Sat (kathezomenos). Sitting (present middle participle describing his posture).

In the window (epi tēs thuridos). Old word diminutive from thura, door, a little door. Latticed window (no glass) opened because of the heat from the lamps and the crowd. Our window was once spelt windore (Hudibras), perhaps from the wrong idea that it was derived from wind and door. Eutychus (a common slave name) was sitting on (epi) the window sill. Ahaziah “fell down through a lattice in his upper chamber” (2Ki 1:2). In the N.T. thuris only here and 2Co 11:33 (dia thuridos) through which Paul was let down through the wall in Damascus.

Borne down with deep sleep (katapheromenos hupnōi bathei). Present passive participle of katapherō, to bear down, and followed by instrumental case (hupnōi). Describes the gradual process of going into deep sleep. Great medical writers use bathus with hupnos as we do today (deep sleep). D here has basei (heavy) for bathei (deep).

As Paul discoursed yet longer (dialegomenou tou Paulou epi pleion). Genitive absolute of present middle participle of dialegomai (cf. Act 20:7). with epi pleion. Eutychus struggled bravely to keep awake, vainly hoping that Paul would finish. But he went on “for more.”

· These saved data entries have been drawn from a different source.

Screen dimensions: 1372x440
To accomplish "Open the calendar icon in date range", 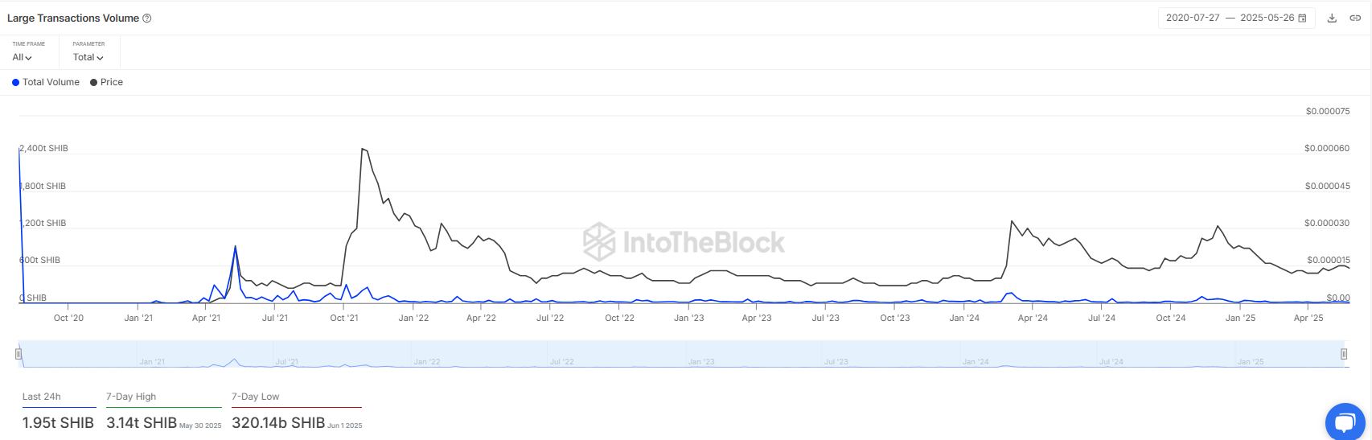I will pos(1303,18).
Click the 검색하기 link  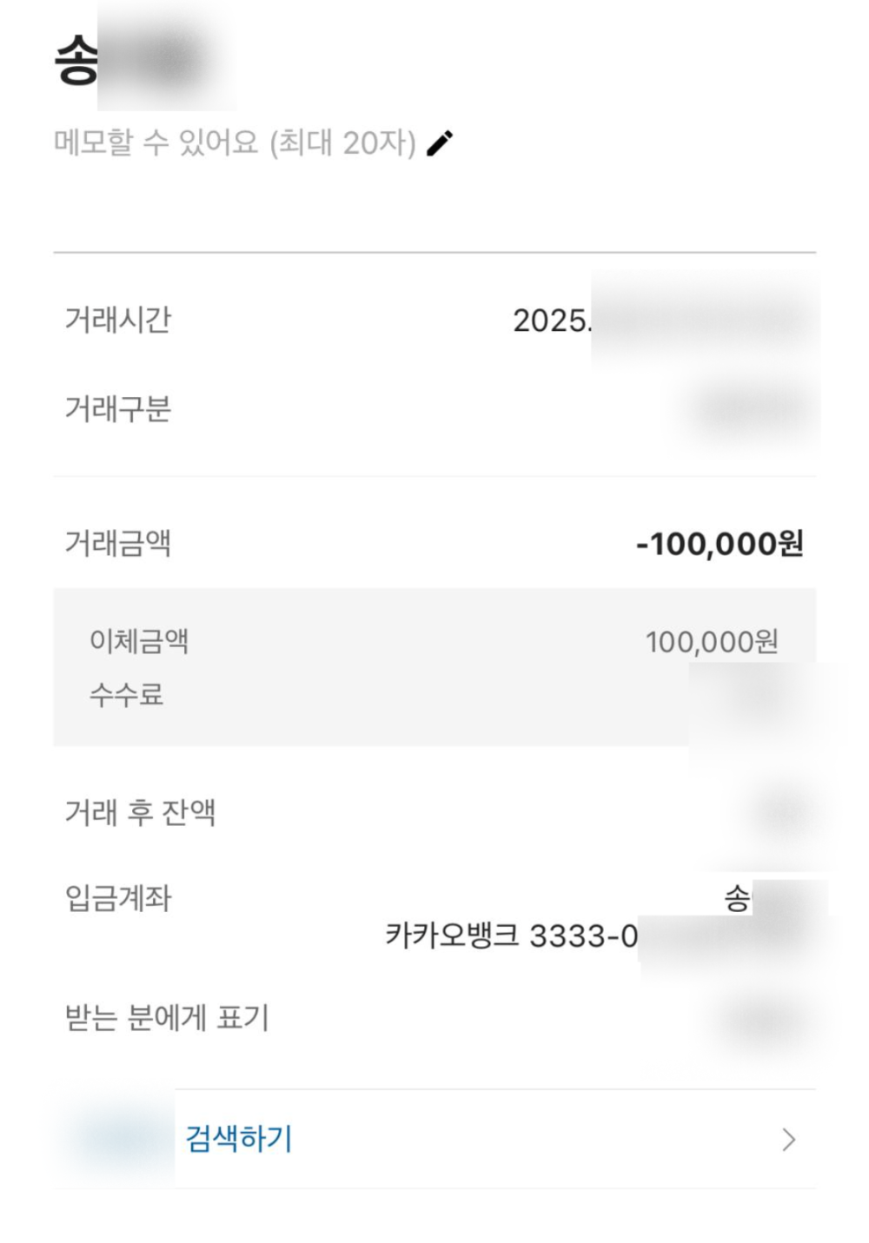click(x=239, y=1138)
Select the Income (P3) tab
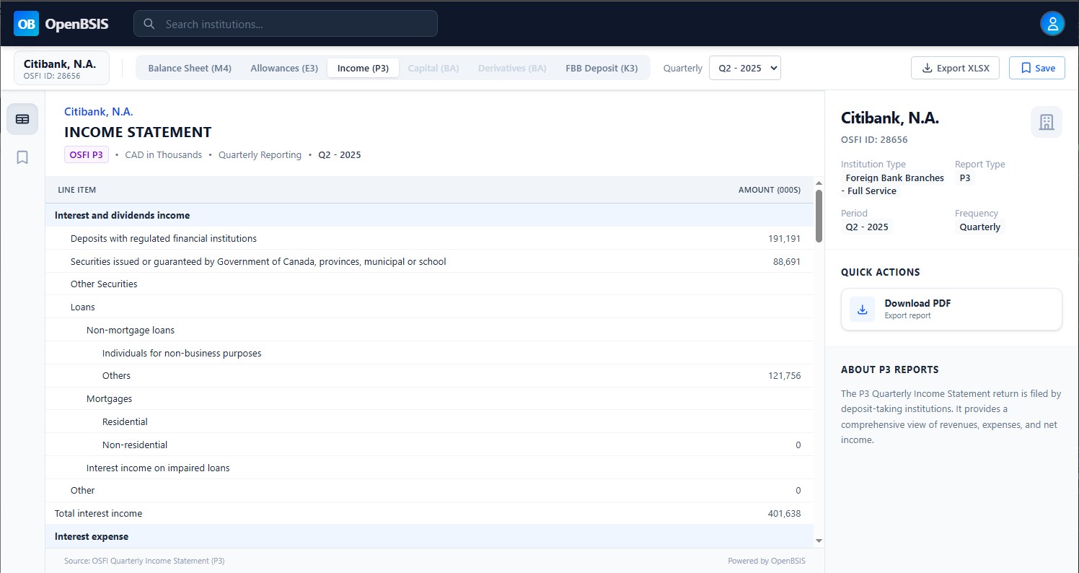Image resolution: width=1079 pixels, height=573 pixels. pyautogui.click(x=363, y=68)
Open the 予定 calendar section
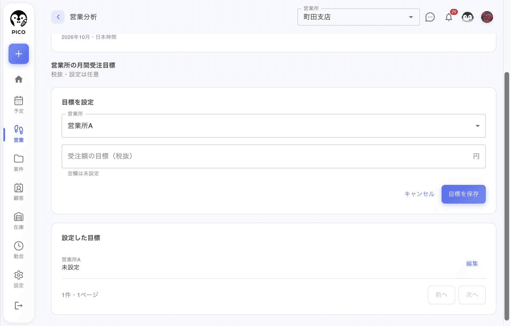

Being born down by his sleep (katenechtheis apo tou hupnou). First aorist (effective) passive showing the final result of the process described by katapheromenos, finally overcome as a result of (apo) the (note article tou) sleep (ablative case). These four participles (kathezomenos, katapheromenos, dialegomenou, katenechtheis) have no connectives, but are distinguished clearly by case and tense. The difference between the present katapheromenos and the aorist katenechtheis of the same verb is marked.

Fell down (epesen katō). Effective aorist active indicative of piptō with the adverb katō, though katapiptō (compound verb) could have been used (Act 26:14; Act 28:6). Hobart (Medical Language of St. Luke) thinks that Luke shows a physician’s interest in the causes of the drowsiness of Eutychus (the heat, the crowd, the smell of the lamps, the late hour, the long discourse). Cf. Luk 22:45.

From the third story (apo tou tristegou). From treis (three) and stegē (roof), adjective tristegos having three roofs.

Was taken up dead (ērthē nekros). First aorist passive indicative of airō. Luke does not say hōs (as) or hōsei (Mar 9:26 as if). The people considered him dead and Luke the physician seems to agree with that view.